Sean slammed his club home in his bag before picking up the scorecard. In front of him, Luke had begun the elaborate ritual that preceded every one of his tee shots, a ritual that included visualization, practice swings, shoulder rolls, two finger licks, three slow-motion approaches, one glove adjustment, and two butt wiggles. Sean wanted to restart their conversation, but experience told him that just made Luke stop and start over, and Sean didn't think he could bear that.
Both men were in their fifties, but they were dissimilar in most other respects. Sean was neither skinny nor fat, with no discernible muscle tone; he was the sort of man who views his body as the unworthy chariot of his mind. He was letting his dark hair turn gray and recede without putting up a fight. His blue eyes were chilly and deep-set, like an eel staring out of its cave.
Luke, in contrast, was a larger man in all dimensions. He had the look of an athlete who kept eating like one even after he stopped working out like one. Unlike his pale counterpart, his skin was tanned and his hair a sun-bleached sandy brown. He laughed easily, and was quick to shake hands or jostle or pat shoulders. Somehow, that physicality helped him seem more intimate than intimidating. People found themselves trusting him readily.
His eyes, though—they were brown, alert, and quick to notice any detail. While Sean's eyes made him seem distant even when he stood next to people, Luke's eyes probed. If eyes could be sued for sexual harassment, Luke would never be able to escape the courtroom.
Luke's eyes were occupied at the moment, so Sean looked down at the scorecard. No way. No way. His eyes flicked up at Luke. Luke wasn't more than halfway through his ritual. Gripping the pencil, Sean looked over the scorecard.
Ha! Luke might be the better golfer, but his poor handwriting would be his undoing. Sean very carefully began to force-morph '2's into '3's.
Whaap.
Sean's head jerked up in time to see the ball arc far, far into the distance, directly down into a sand trap. "Sucker," he said triumphantly.
"Still a better shot than yours," Luke said. "Let's go get 'em."
Sean set the scorecard aside. "Luke, why are we doing this?"
"What, playing golf? You don't need a reason to play golf. It's just what we do."

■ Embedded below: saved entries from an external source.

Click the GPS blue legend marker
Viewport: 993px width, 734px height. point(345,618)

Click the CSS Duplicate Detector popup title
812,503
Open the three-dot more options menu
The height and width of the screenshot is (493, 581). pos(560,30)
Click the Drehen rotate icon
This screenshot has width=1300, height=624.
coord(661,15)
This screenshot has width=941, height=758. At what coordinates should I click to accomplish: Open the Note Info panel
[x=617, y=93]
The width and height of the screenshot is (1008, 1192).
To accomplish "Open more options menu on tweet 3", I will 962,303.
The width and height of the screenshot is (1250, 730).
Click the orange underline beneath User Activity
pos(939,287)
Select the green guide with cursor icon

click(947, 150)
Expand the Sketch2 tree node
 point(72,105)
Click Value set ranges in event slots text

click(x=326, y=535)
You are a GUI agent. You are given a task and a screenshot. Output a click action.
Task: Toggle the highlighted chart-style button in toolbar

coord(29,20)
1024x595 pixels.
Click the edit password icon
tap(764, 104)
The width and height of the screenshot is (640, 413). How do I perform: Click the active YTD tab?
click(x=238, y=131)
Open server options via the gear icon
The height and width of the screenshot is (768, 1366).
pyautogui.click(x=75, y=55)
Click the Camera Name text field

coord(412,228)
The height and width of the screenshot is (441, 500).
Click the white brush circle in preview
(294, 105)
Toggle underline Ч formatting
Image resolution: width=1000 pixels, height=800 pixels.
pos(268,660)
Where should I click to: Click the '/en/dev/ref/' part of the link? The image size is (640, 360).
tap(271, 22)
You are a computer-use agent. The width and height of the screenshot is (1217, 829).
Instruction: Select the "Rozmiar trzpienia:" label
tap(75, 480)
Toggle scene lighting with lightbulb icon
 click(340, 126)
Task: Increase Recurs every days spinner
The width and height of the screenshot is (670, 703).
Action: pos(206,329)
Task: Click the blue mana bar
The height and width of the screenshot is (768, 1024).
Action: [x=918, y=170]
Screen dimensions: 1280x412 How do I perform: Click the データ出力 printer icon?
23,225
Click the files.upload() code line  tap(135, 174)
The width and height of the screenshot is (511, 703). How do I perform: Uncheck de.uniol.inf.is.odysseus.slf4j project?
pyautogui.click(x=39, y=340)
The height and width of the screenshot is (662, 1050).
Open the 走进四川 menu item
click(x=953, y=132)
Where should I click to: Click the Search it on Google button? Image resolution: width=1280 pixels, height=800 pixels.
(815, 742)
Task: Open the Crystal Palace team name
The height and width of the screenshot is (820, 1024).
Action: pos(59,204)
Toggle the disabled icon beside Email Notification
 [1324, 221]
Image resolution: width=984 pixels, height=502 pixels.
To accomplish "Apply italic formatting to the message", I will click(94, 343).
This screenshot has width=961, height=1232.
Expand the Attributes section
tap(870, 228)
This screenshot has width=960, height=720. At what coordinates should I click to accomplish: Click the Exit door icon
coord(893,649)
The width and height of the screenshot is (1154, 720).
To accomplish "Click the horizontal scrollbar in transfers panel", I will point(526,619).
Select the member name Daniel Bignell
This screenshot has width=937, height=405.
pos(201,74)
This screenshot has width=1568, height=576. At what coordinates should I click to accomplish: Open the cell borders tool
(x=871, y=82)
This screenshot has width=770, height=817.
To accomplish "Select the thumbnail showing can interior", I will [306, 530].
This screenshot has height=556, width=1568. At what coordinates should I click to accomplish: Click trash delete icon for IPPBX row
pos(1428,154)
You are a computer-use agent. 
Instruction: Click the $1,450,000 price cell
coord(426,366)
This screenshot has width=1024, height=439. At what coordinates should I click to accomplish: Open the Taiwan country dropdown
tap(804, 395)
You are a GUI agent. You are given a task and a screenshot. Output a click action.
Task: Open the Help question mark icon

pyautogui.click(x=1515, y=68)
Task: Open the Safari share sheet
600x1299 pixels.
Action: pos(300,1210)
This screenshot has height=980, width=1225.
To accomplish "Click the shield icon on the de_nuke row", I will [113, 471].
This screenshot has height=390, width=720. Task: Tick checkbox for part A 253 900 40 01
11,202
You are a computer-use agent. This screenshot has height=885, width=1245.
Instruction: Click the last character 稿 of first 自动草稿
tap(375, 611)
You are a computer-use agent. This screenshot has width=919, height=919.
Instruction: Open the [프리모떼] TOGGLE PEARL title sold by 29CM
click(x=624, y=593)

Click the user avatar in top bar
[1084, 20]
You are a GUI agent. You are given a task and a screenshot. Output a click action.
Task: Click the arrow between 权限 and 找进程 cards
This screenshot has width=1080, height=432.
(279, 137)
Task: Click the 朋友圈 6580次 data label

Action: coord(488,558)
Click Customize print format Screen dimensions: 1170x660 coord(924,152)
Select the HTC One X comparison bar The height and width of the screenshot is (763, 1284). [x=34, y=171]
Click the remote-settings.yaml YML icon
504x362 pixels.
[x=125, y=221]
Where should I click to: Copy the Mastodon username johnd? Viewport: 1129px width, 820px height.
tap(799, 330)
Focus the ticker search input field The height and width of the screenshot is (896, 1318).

"Bullshit. We're both very busy men, Luke, and it's the middle of a Tuesday. I've canceled two appointments and sent a proxy to a production meeting to come here because you insisted. And isn't the House in session right now?"
"That's what staffs are for," Luke replied. "Nothing happens in the open sessions anyway. There's not a major vote scheduled until tomorrow, and I got the head of the Party to stall until next week no matter what."
"My point is, you only ever call me up and say, "Let's go golfing, yes, right now, no really," if you've got something big. And if it's something that big, you usually don't wait until the fifth hole to spill it."
Luke smiled. "Maybe it's so big I've had to work up a decent way to get the point across."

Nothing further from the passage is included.